PROBLEM DESCRIPTION.
Repeat the data from the line that contains "Task: Click the ホール hall label" through the line that contains "pos(229,262)", swapping "column header" for "column heading" and leaving everything else unchanged.

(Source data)
+ + + +

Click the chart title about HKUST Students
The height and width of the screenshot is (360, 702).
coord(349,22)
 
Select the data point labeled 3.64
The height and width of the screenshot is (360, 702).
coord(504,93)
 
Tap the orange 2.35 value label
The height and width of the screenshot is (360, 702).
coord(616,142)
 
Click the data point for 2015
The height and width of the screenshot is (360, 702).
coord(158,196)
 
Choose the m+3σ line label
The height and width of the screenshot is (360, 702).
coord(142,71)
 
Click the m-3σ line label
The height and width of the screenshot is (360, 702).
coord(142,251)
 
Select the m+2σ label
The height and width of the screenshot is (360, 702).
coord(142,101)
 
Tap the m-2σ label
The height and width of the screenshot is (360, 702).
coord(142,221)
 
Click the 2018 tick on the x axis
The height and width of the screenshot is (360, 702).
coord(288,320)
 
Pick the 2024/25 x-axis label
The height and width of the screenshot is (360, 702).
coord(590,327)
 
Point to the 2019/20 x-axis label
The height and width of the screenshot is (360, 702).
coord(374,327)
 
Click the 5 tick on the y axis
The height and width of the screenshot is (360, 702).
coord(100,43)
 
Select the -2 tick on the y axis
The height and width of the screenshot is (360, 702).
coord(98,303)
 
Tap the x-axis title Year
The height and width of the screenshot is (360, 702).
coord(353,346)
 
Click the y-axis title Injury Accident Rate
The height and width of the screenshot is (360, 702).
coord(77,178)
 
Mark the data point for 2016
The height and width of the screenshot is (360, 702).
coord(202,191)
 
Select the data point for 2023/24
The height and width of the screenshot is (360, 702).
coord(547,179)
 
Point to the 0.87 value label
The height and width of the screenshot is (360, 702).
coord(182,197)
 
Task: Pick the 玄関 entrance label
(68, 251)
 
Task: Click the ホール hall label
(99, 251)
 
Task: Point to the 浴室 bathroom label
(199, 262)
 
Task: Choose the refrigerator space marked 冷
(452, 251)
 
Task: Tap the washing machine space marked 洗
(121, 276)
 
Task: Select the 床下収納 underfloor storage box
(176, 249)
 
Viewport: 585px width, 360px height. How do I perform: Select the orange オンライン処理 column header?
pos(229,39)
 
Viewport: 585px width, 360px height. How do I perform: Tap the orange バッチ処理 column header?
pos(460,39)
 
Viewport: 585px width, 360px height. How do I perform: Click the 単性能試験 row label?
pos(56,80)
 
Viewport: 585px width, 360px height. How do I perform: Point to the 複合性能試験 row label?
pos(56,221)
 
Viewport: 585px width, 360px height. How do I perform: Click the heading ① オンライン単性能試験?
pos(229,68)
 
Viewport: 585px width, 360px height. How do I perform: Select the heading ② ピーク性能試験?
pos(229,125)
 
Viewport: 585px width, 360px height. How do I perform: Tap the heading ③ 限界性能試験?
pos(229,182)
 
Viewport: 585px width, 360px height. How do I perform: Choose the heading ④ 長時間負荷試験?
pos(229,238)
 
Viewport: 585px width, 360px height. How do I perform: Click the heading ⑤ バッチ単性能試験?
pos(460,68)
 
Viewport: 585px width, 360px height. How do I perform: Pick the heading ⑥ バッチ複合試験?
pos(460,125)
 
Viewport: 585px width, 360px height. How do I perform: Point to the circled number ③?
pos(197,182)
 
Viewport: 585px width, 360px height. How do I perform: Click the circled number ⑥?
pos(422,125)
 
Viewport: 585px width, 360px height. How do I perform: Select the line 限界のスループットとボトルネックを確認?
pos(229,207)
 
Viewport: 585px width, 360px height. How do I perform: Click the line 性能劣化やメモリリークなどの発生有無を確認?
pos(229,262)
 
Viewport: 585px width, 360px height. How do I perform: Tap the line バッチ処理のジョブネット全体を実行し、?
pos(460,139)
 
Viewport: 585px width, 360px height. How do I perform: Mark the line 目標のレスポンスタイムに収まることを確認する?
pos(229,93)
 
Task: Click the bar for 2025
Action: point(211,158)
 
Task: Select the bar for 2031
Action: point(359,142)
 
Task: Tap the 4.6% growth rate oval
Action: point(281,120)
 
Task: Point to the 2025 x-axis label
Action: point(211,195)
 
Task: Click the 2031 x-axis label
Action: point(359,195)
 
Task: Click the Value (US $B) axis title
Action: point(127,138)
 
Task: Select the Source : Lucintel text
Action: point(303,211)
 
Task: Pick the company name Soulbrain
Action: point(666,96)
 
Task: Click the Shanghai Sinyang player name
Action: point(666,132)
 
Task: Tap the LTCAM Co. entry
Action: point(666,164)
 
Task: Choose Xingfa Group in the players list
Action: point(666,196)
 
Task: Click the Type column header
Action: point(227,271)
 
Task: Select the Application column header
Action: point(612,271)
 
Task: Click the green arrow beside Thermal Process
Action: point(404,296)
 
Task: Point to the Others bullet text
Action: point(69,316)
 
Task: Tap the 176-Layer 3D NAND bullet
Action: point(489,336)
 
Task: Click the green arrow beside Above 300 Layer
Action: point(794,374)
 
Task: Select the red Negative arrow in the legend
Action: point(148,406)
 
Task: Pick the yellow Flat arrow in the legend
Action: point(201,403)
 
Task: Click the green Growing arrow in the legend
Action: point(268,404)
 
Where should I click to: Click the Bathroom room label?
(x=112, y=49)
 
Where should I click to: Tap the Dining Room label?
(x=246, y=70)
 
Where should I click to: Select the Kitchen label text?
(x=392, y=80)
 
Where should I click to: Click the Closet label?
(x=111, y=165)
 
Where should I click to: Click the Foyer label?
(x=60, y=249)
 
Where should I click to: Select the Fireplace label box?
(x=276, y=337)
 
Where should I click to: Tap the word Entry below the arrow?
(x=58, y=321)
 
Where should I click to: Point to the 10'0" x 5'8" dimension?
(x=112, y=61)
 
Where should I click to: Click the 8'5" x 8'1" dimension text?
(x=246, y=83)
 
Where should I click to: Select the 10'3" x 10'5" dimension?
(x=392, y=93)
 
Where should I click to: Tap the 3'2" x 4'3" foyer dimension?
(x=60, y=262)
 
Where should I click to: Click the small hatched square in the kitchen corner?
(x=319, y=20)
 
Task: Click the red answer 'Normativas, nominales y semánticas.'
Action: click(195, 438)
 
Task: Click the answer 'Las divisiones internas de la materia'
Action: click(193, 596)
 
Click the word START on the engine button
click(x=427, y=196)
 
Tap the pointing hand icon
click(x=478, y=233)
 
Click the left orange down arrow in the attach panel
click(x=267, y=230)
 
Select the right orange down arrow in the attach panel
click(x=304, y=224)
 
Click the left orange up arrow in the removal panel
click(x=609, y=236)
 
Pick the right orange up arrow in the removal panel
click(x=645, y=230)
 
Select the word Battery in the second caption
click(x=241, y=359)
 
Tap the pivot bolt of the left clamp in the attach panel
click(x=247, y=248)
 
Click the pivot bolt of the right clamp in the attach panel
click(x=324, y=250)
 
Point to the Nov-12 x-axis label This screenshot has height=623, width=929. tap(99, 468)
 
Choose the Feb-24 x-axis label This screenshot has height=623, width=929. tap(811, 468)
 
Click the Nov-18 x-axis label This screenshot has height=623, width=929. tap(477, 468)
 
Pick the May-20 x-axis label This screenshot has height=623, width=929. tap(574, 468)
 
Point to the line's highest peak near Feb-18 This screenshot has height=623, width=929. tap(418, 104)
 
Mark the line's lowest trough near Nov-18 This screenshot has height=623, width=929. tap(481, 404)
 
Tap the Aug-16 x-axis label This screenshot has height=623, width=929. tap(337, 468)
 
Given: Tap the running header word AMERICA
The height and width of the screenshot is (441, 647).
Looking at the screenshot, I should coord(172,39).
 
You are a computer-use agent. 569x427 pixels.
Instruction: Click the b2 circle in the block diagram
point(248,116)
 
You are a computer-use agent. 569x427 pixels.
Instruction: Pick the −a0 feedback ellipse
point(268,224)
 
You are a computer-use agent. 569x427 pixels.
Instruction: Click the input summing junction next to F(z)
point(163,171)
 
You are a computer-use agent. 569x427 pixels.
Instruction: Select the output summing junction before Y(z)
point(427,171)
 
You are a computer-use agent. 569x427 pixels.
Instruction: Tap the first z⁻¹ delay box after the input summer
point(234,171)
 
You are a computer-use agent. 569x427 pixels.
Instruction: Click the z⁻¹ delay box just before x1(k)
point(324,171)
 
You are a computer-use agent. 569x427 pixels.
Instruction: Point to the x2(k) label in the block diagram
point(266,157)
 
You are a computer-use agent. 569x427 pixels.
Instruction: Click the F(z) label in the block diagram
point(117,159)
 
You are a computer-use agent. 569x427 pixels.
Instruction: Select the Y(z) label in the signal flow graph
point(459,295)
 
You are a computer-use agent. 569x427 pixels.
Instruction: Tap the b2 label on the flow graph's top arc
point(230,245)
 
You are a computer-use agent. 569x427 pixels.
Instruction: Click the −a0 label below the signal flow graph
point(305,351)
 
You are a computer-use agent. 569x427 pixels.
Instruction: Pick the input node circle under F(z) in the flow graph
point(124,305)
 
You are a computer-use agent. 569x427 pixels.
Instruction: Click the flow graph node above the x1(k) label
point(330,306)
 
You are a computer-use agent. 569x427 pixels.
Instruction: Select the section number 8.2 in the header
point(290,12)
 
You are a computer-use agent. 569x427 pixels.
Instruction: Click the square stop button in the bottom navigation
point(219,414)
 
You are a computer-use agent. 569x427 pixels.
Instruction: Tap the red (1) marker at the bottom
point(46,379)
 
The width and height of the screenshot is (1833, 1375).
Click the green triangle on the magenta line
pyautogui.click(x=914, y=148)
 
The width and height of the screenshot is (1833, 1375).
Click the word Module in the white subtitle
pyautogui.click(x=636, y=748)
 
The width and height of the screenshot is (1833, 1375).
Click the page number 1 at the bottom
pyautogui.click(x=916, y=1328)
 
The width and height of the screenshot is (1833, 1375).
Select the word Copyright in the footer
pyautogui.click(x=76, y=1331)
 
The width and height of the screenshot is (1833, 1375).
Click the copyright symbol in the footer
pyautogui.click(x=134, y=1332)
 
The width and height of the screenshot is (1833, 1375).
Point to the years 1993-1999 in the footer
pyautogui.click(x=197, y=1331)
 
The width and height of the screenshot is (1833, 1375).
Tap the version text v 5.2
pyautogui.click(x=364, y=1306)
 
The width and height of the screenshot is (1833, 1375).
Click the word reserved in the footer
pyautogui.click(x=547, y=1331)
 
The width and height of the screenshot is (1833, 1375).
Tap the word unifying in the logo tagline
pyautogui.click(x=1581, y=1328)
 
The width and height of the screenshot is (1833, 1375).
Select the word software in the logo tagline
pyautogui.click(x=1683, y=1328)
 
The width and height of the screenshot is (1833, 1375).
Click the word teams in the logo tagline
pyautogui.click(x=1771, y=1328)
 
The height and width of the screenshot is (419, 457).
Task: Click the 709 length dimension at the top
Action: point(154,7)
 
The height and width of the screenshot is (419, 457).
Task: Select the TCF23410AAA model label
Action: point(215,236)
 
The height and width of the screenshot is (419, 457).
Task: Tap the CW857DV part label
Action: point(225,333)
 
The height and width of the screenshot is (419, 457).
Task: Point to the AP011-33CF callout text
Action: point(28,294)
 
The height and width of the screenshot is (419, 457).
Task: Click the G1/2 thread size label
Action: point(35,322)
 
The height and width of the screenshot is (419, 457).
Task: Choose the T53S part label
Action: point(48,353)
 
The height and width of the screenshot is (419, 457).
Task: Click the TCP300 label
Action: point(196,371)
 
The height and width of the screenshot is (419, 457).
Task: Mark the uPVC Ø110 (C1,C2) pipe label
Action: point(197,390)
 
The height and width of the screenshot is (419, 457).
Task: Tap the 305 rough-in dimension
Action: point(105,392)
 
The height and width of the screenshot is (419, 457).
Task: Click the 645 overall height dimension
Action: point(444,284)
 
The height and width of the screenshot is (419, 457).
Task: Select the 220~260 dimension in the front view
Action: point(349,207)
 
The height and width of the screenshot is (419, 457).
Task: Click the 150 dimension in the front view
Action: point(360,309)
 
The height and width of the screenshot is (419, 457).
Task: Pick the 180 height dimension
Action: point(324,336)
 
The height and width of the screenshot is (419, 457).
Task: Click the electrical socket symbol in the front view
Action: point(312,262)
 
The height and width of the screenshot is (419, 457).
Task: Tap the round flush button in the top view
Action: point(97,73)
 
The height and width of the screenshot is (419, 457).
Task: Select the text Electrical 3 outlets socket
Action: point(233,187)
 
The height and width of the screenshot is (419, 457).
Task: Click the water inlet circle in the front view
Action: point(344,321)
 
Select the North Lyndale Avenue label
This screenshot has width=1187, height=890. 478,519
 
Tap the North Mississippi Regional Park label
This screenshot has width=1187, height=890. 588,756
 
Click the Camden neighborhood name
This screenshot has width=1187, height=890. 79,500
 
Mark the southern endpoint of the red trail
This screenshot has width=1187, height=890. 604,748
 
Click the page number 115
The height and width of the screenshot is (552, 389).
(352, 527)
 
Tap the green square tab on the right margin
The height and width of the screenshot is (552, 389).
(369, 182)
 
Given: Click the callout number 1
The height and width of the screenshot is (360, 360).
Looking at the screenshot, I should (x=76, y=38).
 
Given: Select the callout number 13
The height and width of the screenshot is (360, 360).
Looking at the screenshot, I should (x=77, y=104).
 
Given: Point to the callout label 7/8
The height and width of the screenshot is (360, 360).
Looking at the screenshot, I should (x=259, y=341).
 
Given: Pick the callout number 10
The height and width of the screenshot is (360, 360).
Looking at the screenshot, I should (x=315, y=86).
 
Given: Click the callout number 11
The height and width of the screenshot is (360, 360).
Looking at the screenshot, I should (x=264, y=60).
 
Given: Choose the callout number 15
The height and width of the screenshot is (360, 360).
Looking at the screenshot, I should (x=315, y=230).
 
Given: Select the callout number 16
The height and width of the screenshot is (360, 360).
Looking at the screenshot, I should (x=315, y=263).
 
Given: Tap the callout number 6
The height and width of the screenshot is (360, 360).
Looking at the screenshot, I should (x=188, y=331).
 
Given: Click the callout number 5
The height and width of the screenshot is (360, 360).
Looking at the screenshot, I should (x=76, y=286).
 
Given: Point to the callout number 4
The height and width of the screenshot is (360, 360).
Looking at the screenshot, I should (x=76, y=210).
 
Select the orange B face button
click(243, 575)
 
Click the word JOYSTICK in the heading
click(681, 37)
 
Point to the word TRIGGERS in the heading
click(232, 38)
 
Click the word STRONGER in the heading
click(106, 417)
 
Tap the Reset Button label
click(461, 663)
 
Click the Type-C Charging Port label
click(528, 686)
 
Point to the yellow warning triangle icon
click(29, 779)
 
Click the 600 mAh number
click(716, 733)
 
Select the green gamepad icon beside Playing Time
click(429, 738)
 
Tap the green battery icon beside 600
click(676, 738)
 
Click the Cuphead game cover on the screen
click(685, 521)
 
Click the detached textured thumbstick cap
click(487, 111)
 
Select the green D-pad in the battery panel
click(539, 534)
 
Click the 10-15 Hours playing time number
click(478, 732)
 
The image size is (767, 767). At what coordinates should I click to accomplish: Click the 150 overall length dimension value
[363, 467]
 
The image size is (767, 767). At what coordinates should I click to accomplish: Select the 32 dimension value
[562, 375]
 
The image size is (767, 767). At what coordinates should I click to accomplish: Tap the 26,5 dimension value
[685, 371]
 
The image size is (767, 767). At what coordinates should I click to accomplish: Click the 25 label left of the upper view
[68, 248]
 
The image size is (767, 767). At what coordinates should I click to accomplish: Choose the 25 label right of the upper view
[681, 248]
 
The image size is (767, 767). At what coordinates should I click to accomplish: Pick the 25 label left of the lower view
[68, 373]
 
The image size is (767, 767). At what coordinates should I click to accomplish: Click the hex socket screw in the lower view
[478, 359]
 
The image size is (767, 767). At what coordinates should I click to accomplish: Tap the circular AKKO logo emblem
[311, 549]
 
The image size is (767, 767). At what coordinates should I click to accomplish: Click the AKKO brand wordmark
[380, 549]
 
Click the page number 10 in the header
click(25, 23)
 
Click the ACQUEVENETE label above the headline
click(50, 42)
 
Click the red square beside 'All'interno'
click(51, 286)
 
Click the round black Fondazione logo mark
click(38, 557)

+ + + +

RESULT OF THE EXERCISE.
Task: Click the ホール hall label
(99, 251)
 
Task: Point to the 浴室 bathroom label
(199, 262)
 
Task: Choose the refrigerator space marked 冷
(452, 251)
 
Task: Tap the washing machine space marked 洗
(121, 276)
 
Task: Select the 床下収納 underfloor storage box
(176, 249)
 
Viewport: 585px width, 360px height. How do I perform: Select the orange オンライン処理 column heading?
pos(229,39)
 
Viewport: 585px width, 360px height. How do I perform: Tap the orange バッチ処理 column heading?
pos(460,39)
 
Viewport: 585px width, 360px height. How do I perform: Click the 単性能試験 row label?
pos(56,80)
 
Viewport: 585px width, 360px height. How do I perform: Point to the 複合性能試験 row label?
pos(56,221)
 
Viewport: 585px width, 360px height. How do I perform: Click the heading ① オンライン単性能試験?
pos(229,68)
 
Viewport: 585px width, 360px height. How do I perform: Select the heading ② ピーク性能試験?
pos(229,125)
 
Viewport: 585px width, 360px height. How do I perform: Tap the heading ③ 限界性能試験?
pos(229,182)
 
Viewport: 585px width, 360px height. How do I perform: Choose the heading ④ 長時間負荷試験?
pos(229,238)
 
Viewport: 585px width, 360px height. How do I perform: Click the heading ⑤ バッチ単性能試験?
pos(460,68)
 
Viewport: 585px width, 360px height. How do I perform: Pick the heading ⑥ バッチ複合試験?
pos(460,125)
 
Viewport: 585px width, 360px height. How do I perform: Point to the circled number ③?
pos(197,182)
 
Viewport: 585px width, 360px height. How do I perform: Click the circled number ⑥?
pos(422,125)
 
Viewport: 585px width, 360px height. How do I perform: Select the line 限界のスループットとボトルネックを確認?
pos(229,207)
 
Viewport: 585px width, 360px height. How do I perform: Click the line 性能劣化やメモリリークなどの発生有無を確認?
pos(229,262)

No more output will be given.